Tobacco industry corporate philanthropy and social responsibility has been under the international spotlight recently with the revelation that the American Red Cross continues to accept tobacco industry donations, despite concerns of the International Red Cross that US Red Cross risks damaging the global reputation of the network. Accepting tobacco industry donations is particularly problematic for charitable organisations that work to improve public health, given tobacco industry profitability is only possible at the expense of the health – and lives – of the industry’s best customers.
Barbara McGaw of the Jamaica Coalition for Tobacco Control and Deborah Chen of the Heart Foundation of Jamaica report of a charitable organisation accepting tobacco industry funds, causing a split in the charity sector in Jamaica:
United Way of Jamaica (UWJ) is a key charitable organisation in Jamaica. Through its umbrella group, the Council of Voluntary Social Services (CVSS), it has membership of all of the Non-Government Organisations (NGOs) in the country, including health-related NGOs such as the Heart Foundation of Jamaica, the Jamaica Cancer Society and the Diabetes Association of Jamaica. UWJ and CVSS are sister organisations; their offices, secretariat and CEO are shared, and they have 4 board members in common. United Way Jamaica provides funding for a range of CVSS member organisation projects.
At a function to celebrate the 29th National Builders Awards Ceremony of UWJ in September 2014, Carreras Limited (a subsidiary of BAT) was lauded as UWJ highest corporate donor for 2013. Jamaica’s Minister of Industry, Investment and Commerce, who was a guest speaker at the function, presented the award. The Minister’s involvement contravenes Article 5.3 of the WHO Framework Convention on Tobacco Control, the guidelines of which state that Parties “should not endorse, support, form partnerships with or participate in activities of the tobacco industry described as socially responsible”. The Jamaica Coalition for Tobacco Control (JCTC) wrote to the Minister about the issue; according to his response, the event invitation did not indicate that he would be presenting awards. However, he acknowledged that his role in presenting to Carreras would not be in keeping with the spirit of Article 5.3 of the FCTC.
Against this background, in September 2014, the JCTC wrote to the Chairman of UWJ and suggested that the organisation cease accepting funds from the tobacco industry. Despite further correspondence from the JCTC and the Heart Foundation of Jamaica, the only response received was “We acknowledge receipt of your letter dated September 24, 2014 in which you have raised concerns regarding United Way accepting funds from the tobacco industry. The matter has been brought to the attention of our Board and your concerns have been noted.”

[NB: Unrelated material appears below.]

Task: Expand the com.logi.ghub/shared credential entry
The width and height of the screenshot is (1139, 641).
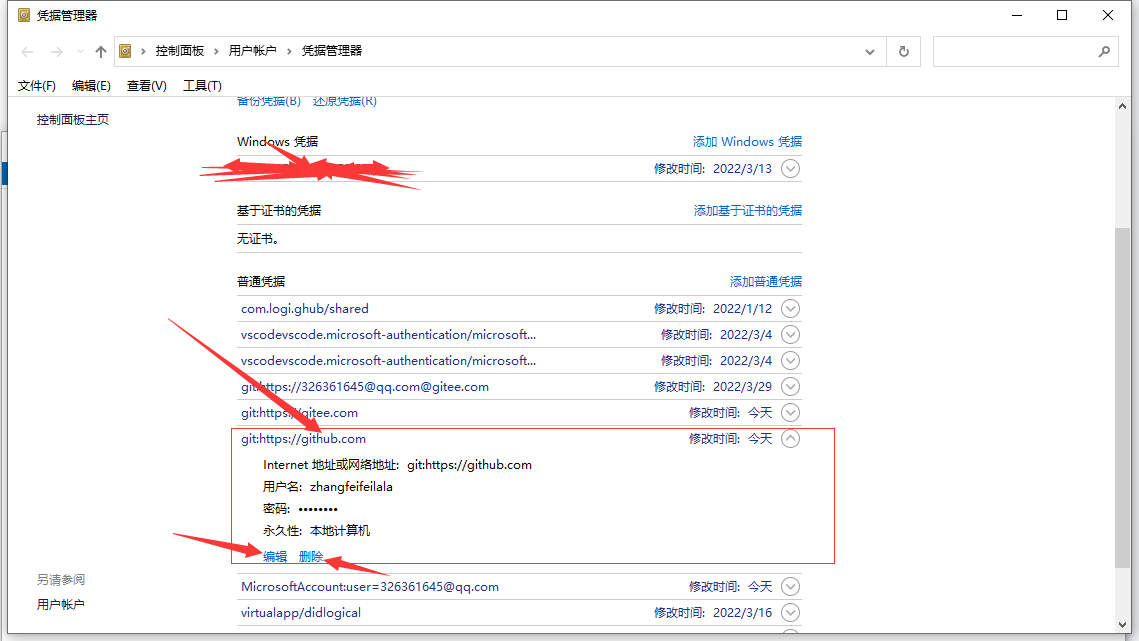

The Heart Foundation also wrote to the Chair of CVSS. Although a more positive response was received stating that consideration could be given to reviewing the criteria for accepting funds at UWJ, to date there has been no change in policy. It is noteworthy that at a celebratory function held in January 2015 by Carreras Ltd (BAT) to honour its CEO for being awarded “Top CEO for 2014” by Business Suite magazine , the Chairman of UWJ was present and gave the vote of thanks at the function.
The UWJ’s mission on its website is “to improve lives by mobilizing the caring power of communities to advance the common good”. The website further states that “The United Way of Jamaica envisions a society where individuals and families achieve their human potential through education, financial stability and healthy living”. Accepting funds from the tobacco industry is not in keeping with United Way’s vision. Despite this, the United Way has accepted funding from the tobacco industry in other countries. It seems that there is no policy against accepting donations from this source. Altria’s 2012 reporting of Recipients of Charitable Contributions from Altria Family of Companies (USA), listed 11 United Way individual organizations that benefitted from donations. Total donations to charitable institutions reported were US$40.8 million.
The Heart Foundation of Jamaica has been a member of CVSS for over 40 years. It has previously written about the problem of United Way accepting donations (see here, here and here). In view of the current situation, the Heart Foundation of Jamaica has suspended its membership as of April 30, 2015. The Heart Foundation of Jamaica hopes that one day there will be a review in the UWJ/CVSS policy such that the HFJ can reinstate its membership. The matter of United Way accepting funds from the tobacco industry globally is an issue which deserves further investigation and exposure.